In his very funny 1979 essay Ferrari Refutes The Decline Of The West the American writer PJ O’Rourke describes taking a road trip across America in a Ferrari 308 GTS. Sample line: we went “so fast we filled the appointment logs of optometrists’ offices in 30 cities just from people getting their eyes checked for seeing streaks because they watched us go by”. You get the picture. The man likes putting his foot down in shiny, red, Italian sportscars.
It’s played for laughs, but near the end he writes the car “reaffirmed my belief” in western civilisation, by which he means “the mastery of man over nature”. This was during the Cold War, and he’s comparing the so-called free world with the communist countries. “We can smash the atom. We can cure polio. We can fly to the moon if we like,” he writes. By "we", he means the west. “There is nothing we can’t do.”

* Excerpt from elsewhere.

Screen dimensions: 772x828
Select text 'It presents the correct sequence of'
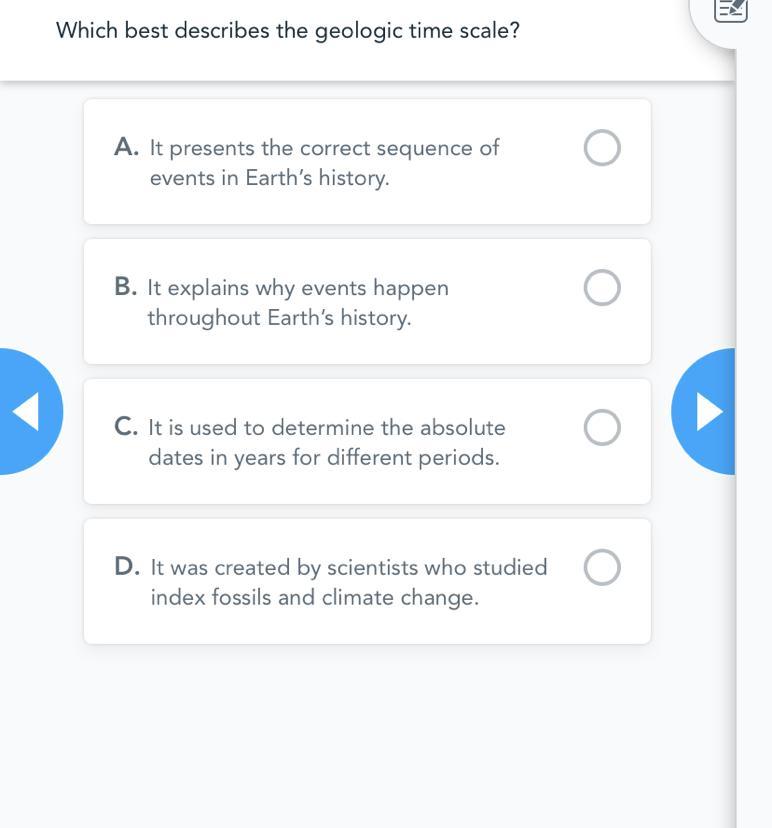pos(324,148)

He’s only ever half serious (anther very good essay is called How To Drive Fast on Drugs While Getting Your Wing-Wang Squeezed and Not Spill Your Drink), but he was channelling an idea that you heard a lot in those days: things are getting better. In my 80s childhood people said – and seemed to sort-of believe – that by 2013 we’d all be living in pods with their own nuclear generator, being served G&Ts by silver robots and holidaying on the moon.
Instead we have Windows 8. Windows 8 is not as good as Windows 7. Windows 8 is rubbish. What other product requires you to manually install updates, search the internet for fixes and weep gently for the best part of an hour before it works? And I mean “works” in the loosest sense. Because it doesn’t really. Windows 8 is a hip-shaking, boogie-woogie piano-playing lemon. Rather than better stuff and easier lives, in 2013 we’ve got operating systems that don’t operate and high blood-pressure for our age. Progress stalled somewhere between 1979 and here. Windows 8 proves the decline of the west.
This might be a depressing thought, but after some reflection, I say: so what? As a concept, progress is overrated. People are plunged into misery because they haven’t got a 100K job by the age of 21, a mortgage and a Porsche at 30, and kids and their own business by 40. Families can make this worse. Relatives ostentatiously despair because youngsters haven’t done things by the same age they had done those things. We live in a world of work fixated with the idea of the career ladder, a concept designed to make people accept a boring job on the grounds that one day they’ll have a better one.
Careers aren’t like that any more, and neither is history. Some things are better than they used to be, some are worse. Sometimes you take a step back to move forward. Sometimes you don’t need to go forward at all, because forward isn’t where you want to be. The constant need for “moving on” makes us unhappy. You might call it progress anxiety. Relax. Shrug. Tell your relatives to take a hike. And maybe go for a long drive.